A política brasileira está
enferma. Algumas das principais lideranças estão submetidas à Justiça,
umas já condenadas, outras denunciadas e algumas já presas. Incluem-se
aí nada menos que dois ex-presidentes –Lula (já condenado) e Dilma (ré)–
e o atual, Michel Temer (denunciado), além de alguns dos principais
empresários do país. São nos momentos de crise que se pode
avaliar a eficiência das instituições. Todo esse processo, inédito entre
nós, se dá sem a quebra da normalidade e rigorosamente dentro da ordem
jurídica do Estado democrático de Direito. Portanto, é hora de insistir
nesse procedimento.
O paciente está na UTI, mas recebe tratamento adequado, que não deve ser interrompido sob pena do pior. Senado
e STF divergem neste momento quanto ao enquadramento penal que se deve
dar a um parlamentar: deve ser julgado como um servidor público
estatutário –que não o é, assim como também não o são os ministros do
STF e o presidente da República– ou se pela Constituição. Cada uma daquelas funções está regulada pela Constituição, que, como é óbvio, se sobrepõe à legislação ordinária.
A
título de comparação, se uma comissão do Senado, que tem a prerrogativa
de julgar ministros do STF, enquadrasse um deles como servidor
estatutário e o suspendesse da função, antes do julgamento pelo
plenário, recolhendo-o à prisão domiciliar, estaria infringindo a
Constituição. O Senado já deu provas de que se dispõe a trabalhar
em harmonia com o Judiciário. Quando o STF decretou a prisão do então
senador Delcídio do Amaral, pediu, dentro do que estabelece a
Constituição, autorização ao Senado, que a aprovou no mesmo dia.

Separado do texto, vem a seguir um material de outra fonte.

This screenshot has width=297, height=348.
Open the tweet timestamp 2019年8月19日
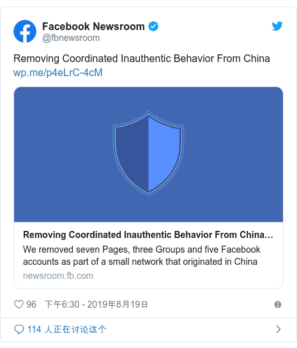pos(118,305)
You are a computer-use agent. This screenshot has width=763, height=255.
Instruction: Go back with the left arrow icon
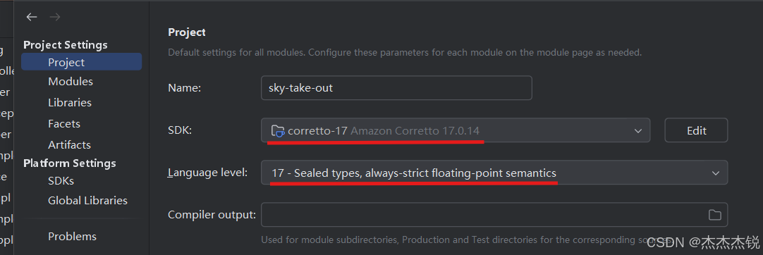[x=32, y=17]
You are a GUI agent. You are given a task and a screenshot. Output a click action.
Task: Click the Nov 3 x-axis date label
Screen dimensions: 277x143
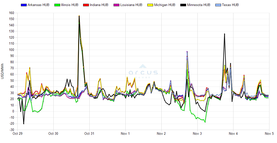coord(197,133)
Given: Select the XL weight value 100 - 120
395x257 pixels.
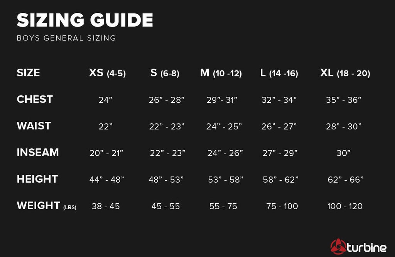Looking at the screenshot, I should [x=345, y=207].
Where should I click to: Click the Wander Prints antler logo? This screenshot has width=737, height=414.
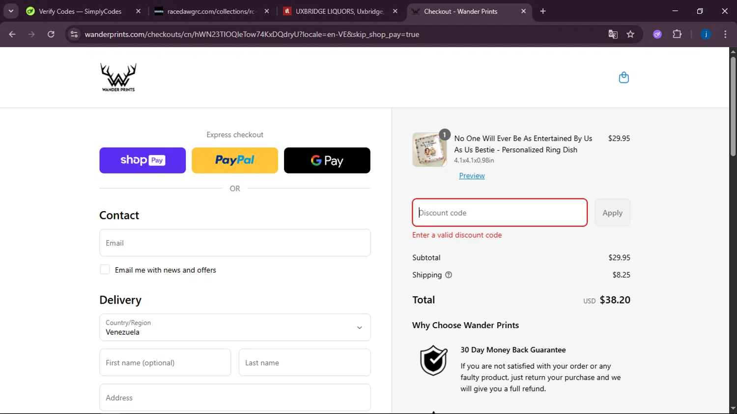click(x=118, y=77)
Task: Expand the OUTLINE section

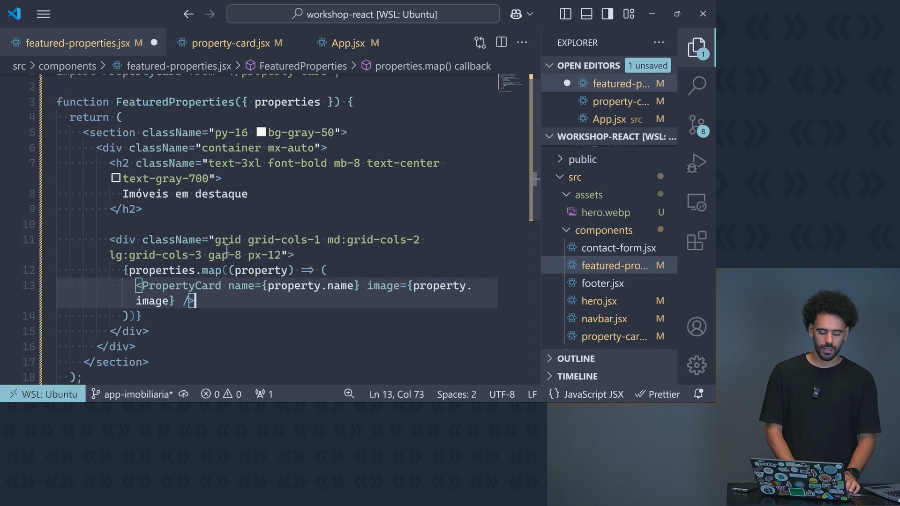Action: click(x=576, y=358)
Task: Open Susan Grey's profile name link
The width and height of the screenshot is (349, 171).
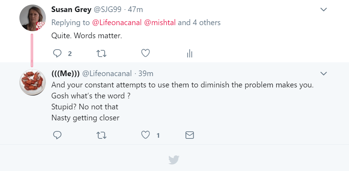Action: click(71, 9)
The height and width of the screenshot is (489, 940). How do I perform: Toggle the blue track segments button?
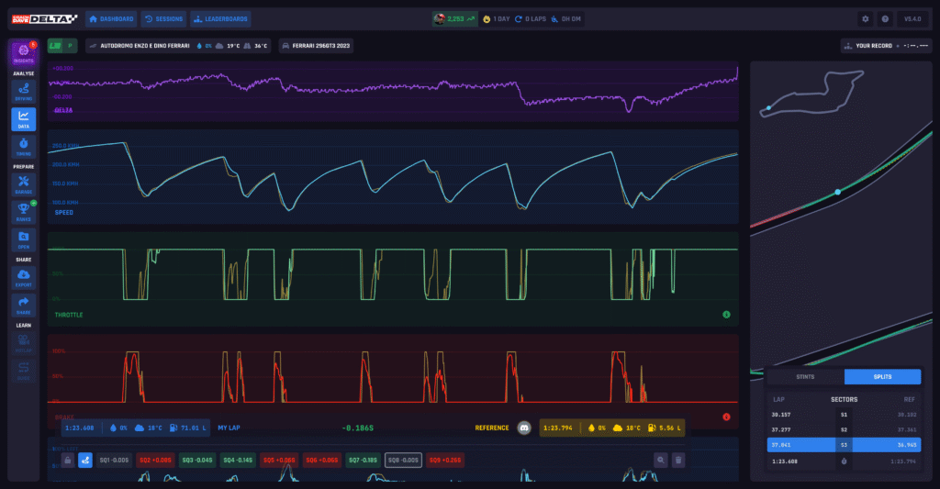(x=84, y=460)
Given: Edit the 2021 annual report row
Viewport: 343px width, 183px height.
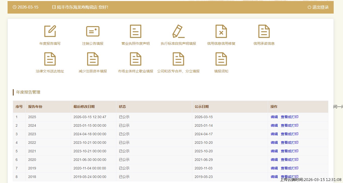Looking at the screenshot, I should pyautogui.click(x=274, y=151).
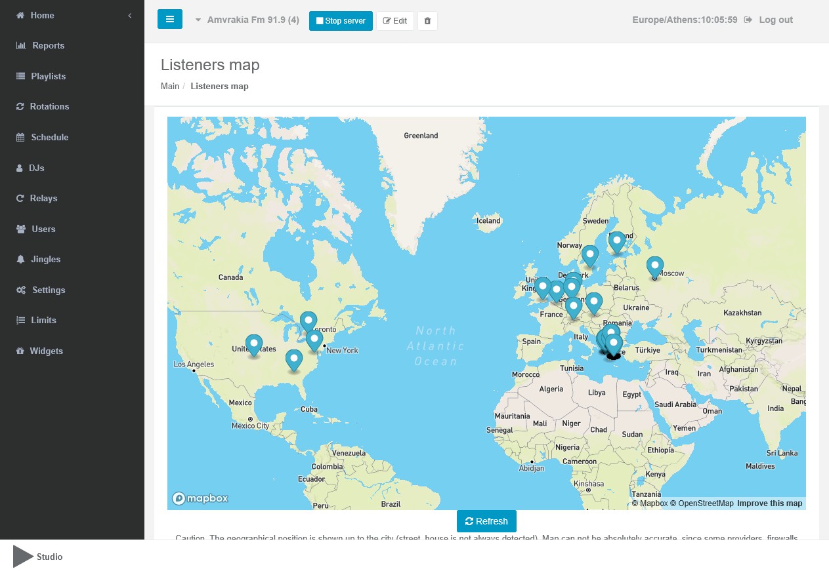Open the Jingles bell icon
The image size is (829, 571).
tap(20, 260)
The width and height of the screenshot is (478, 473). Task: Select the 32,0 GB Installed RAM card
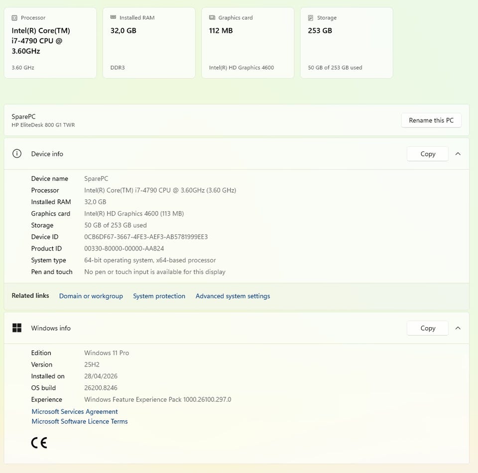149,43
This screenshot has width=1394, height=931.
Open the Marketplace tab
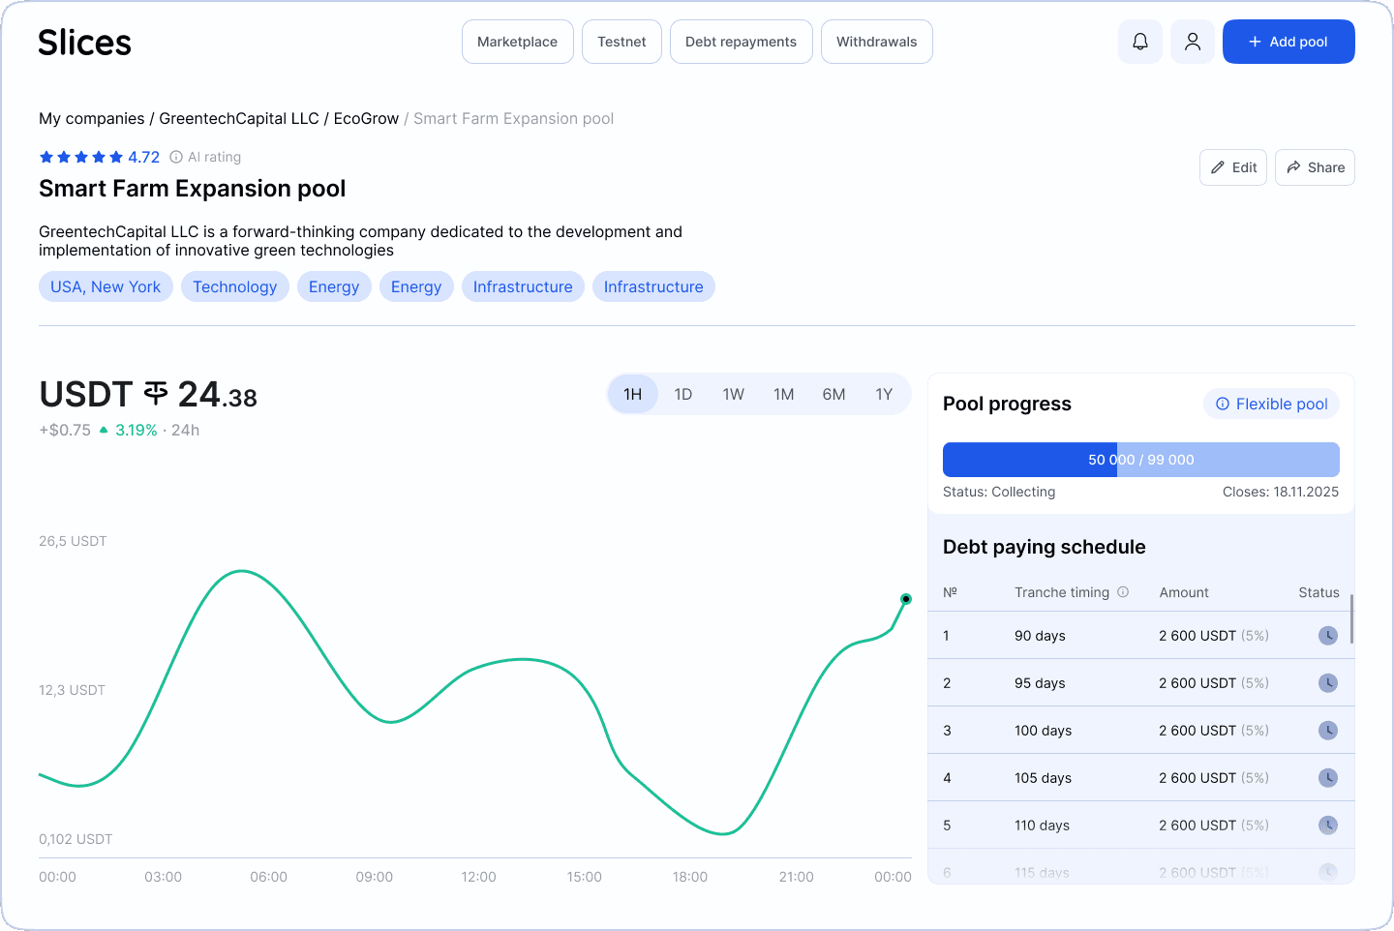coord(517,42)
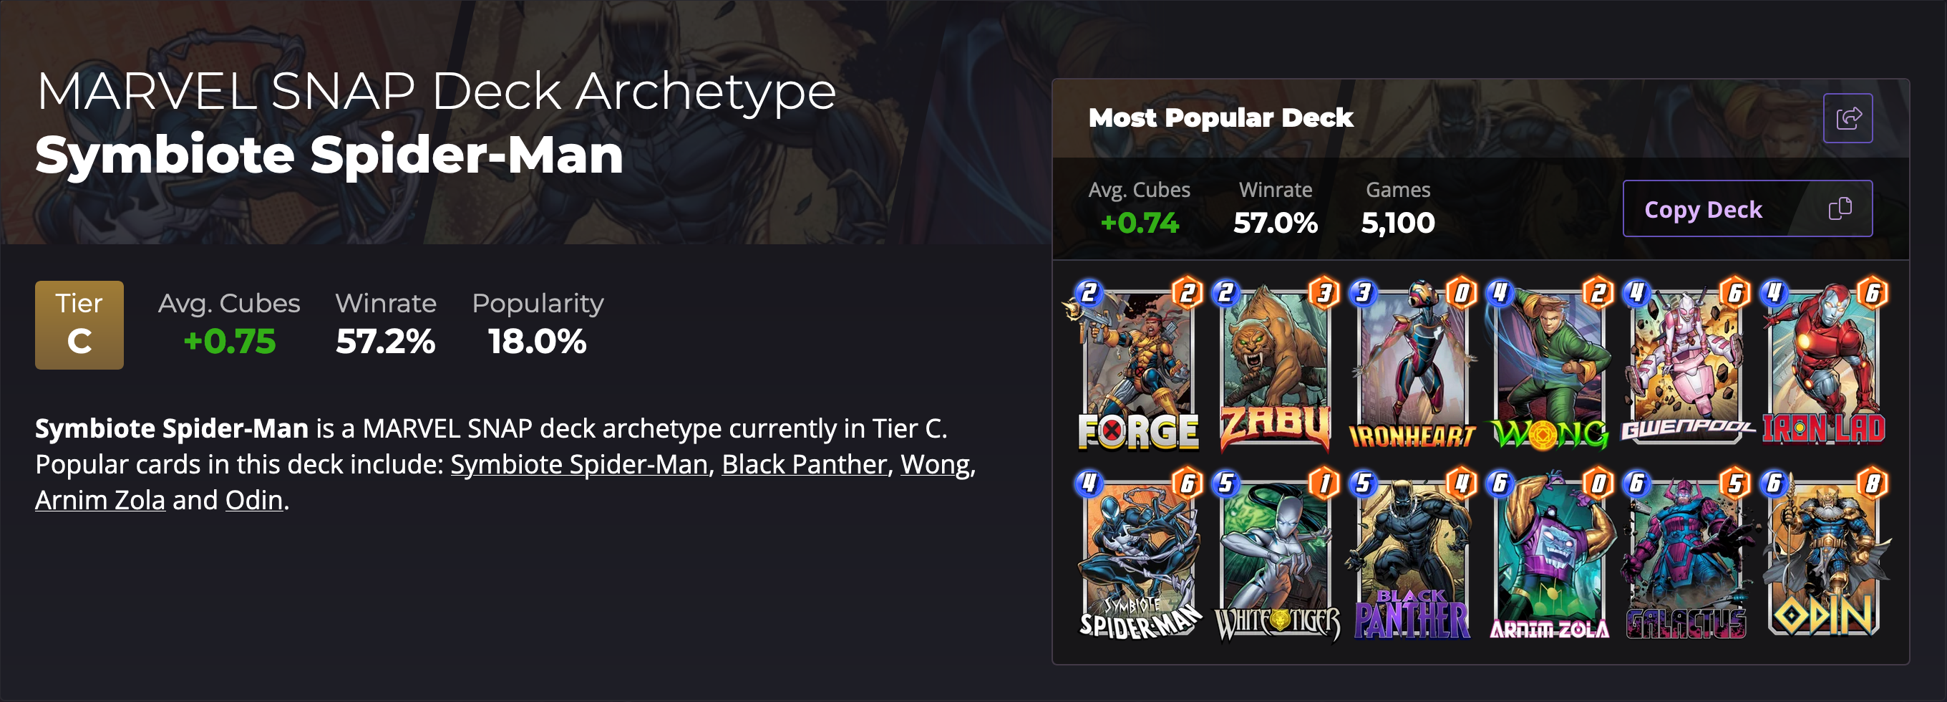Follow the Black Panther text link

point(803,464)
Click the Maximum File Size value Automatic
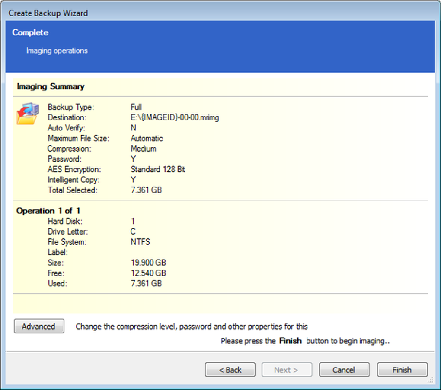The image size is (441, 390). [x=147, y=138]
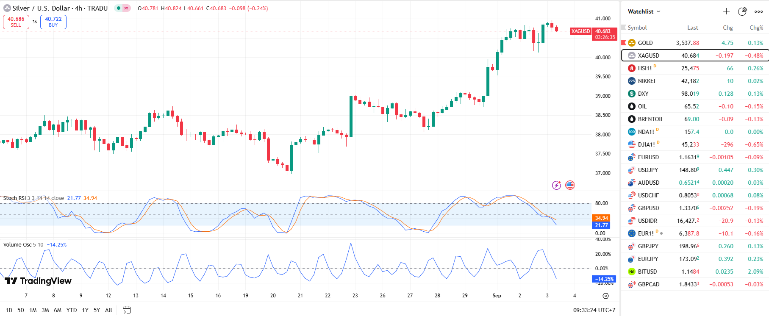Click the Silver symbol logo in chart header

point(7,8)
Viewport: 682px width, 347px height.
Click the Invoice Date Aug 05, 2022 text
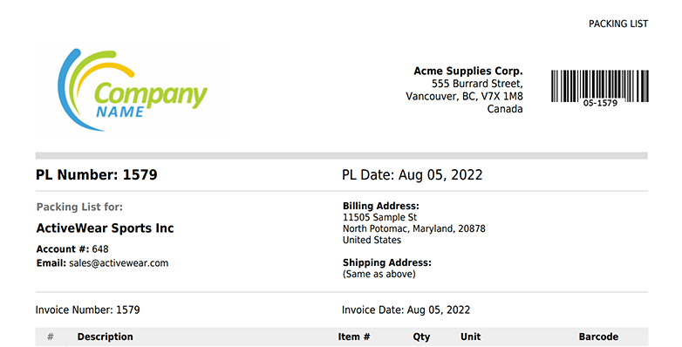click(x=406, y=310)
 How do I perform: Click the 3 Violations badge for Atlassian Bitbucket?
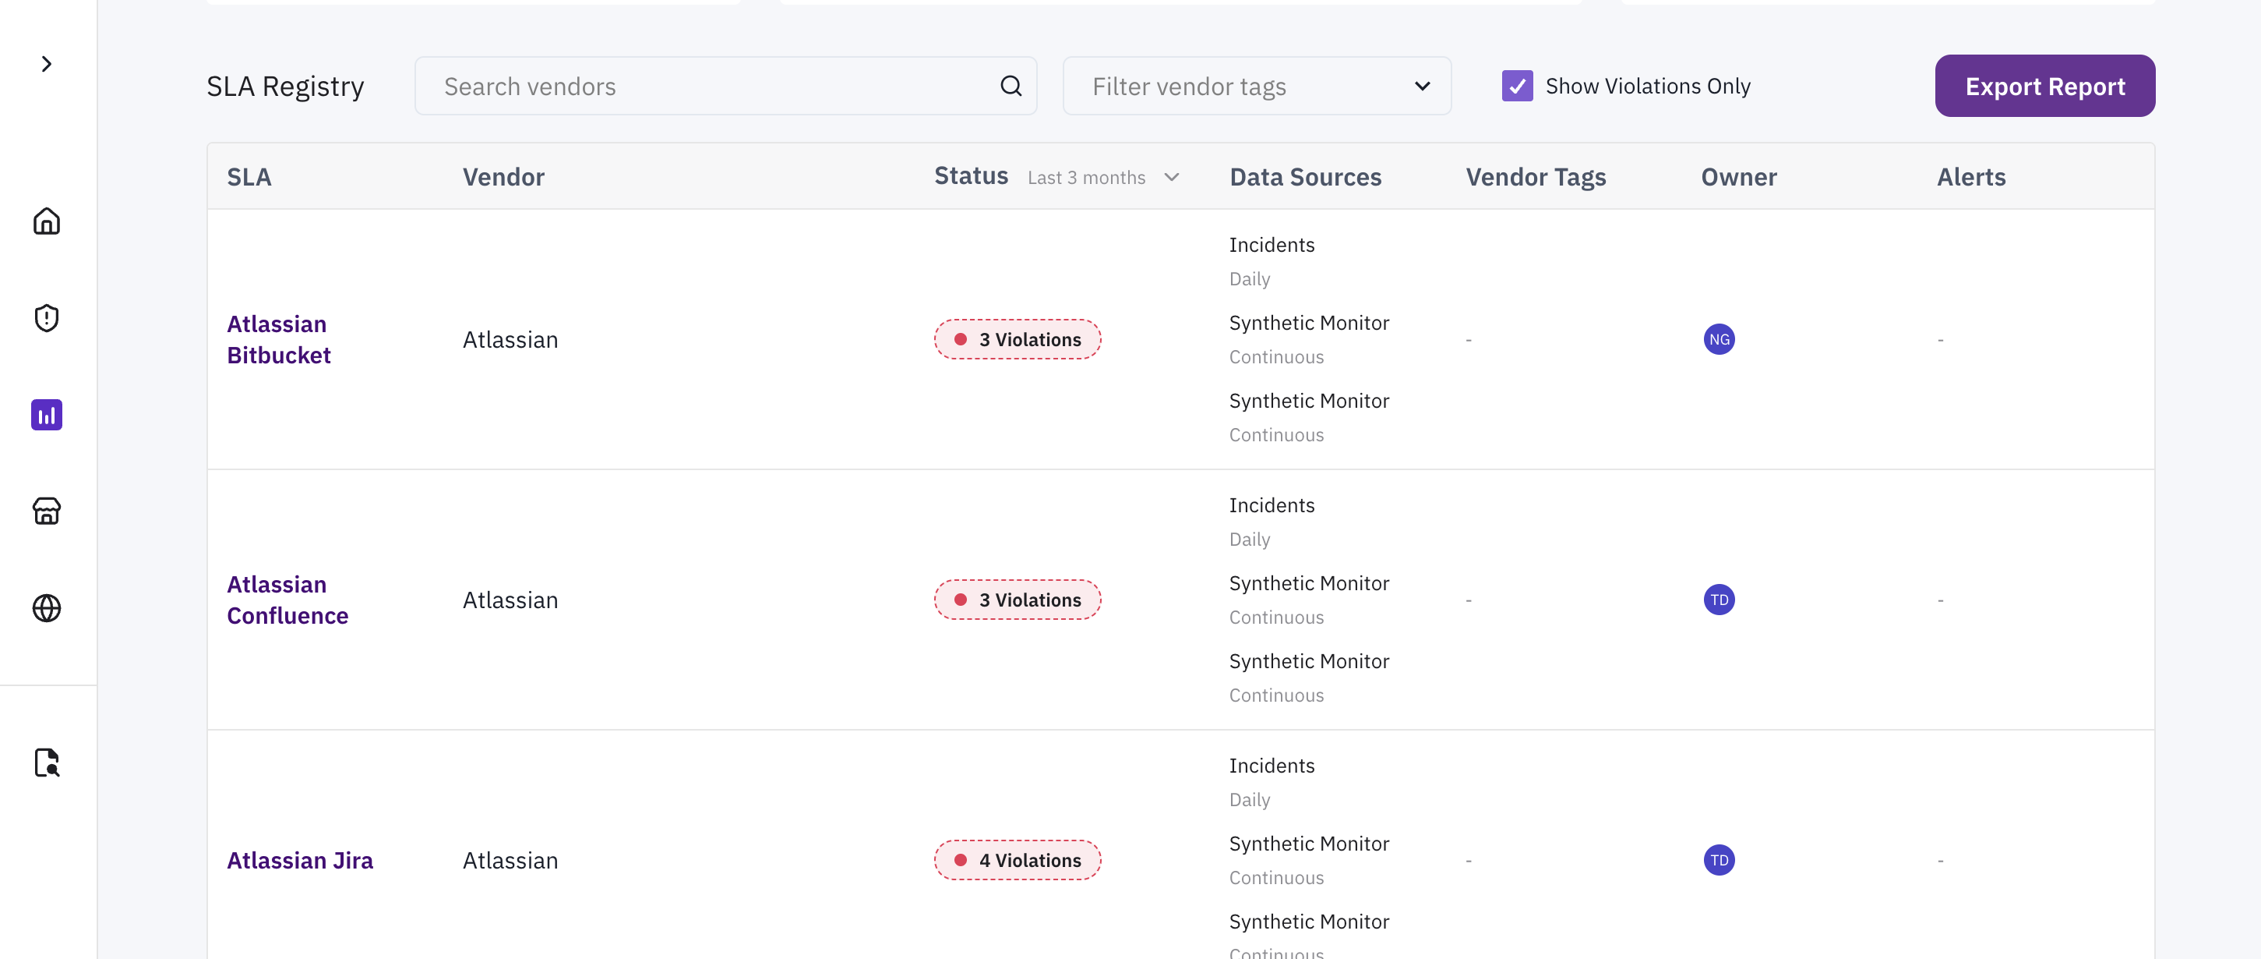(1016, 339)
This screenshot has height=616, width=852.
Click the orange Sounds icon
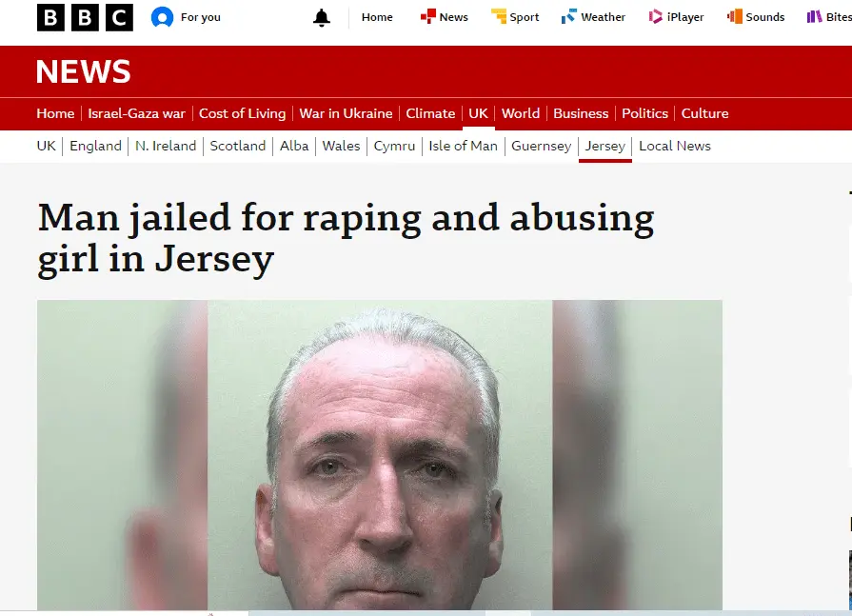[x=735, y=16]
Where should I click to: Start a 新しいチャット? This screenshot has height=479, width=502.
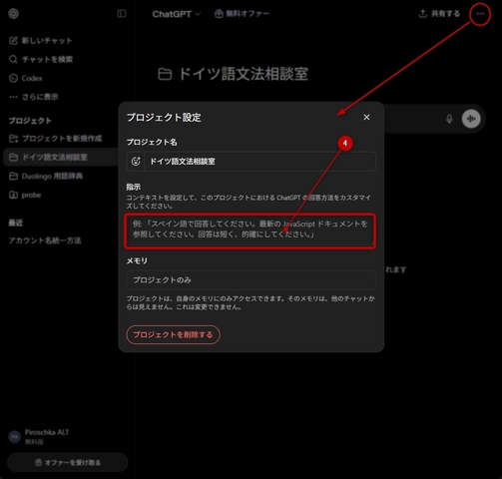41,41
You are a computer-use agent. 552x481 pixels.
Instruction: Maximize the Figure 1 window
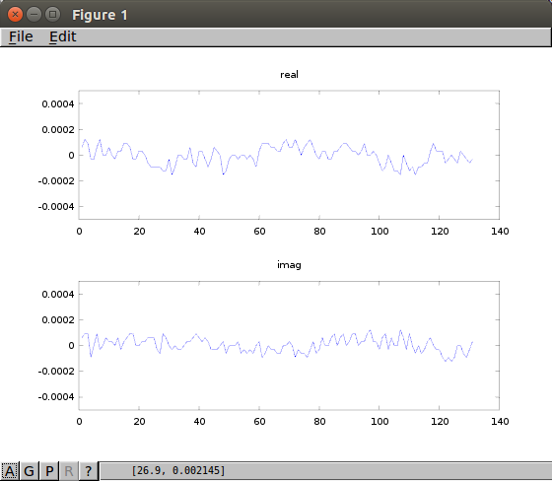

Posteriormente a Comissão de Ética casou o mandato.
Não há, pois,
razão para alimentar controvérsias. E o Senado entendeu e evitou
confrontos com o Supremo. Não o fez porque investe na superação da
crise. No dia 11, o pleno do STF decide Ação Direta de
Inconstitucionalidade, que trata do tema. Acreditamos que prevalecerá a
Constituição, que os ministros não sucumbirão ao ativismo político. A
tentação de legislar já se manifestou em outras ocasiões, mas integrante
do Judiciário é prisioneiro da lei. Se quiser legislar, terá de se
candidatar.
O sistema de pesos e contrapesos da República
funciona. Nenhum dos três Poderes é maior que os demais, e nenhum pode
ter sua esfera de ação invadida, por mais nobre que seja a causa. Não há
atalhos na lei. De minha parte, jamais serei conivente com a
corrupção em qualquer esfera da vida pública ou privada. Mas não darei
também apoio a qualquer ato que, seja lá qual for sua intenção, pretenda
se sobrepor à lei. Fora dela, já dizia Ruy Barbosa, não há salvação.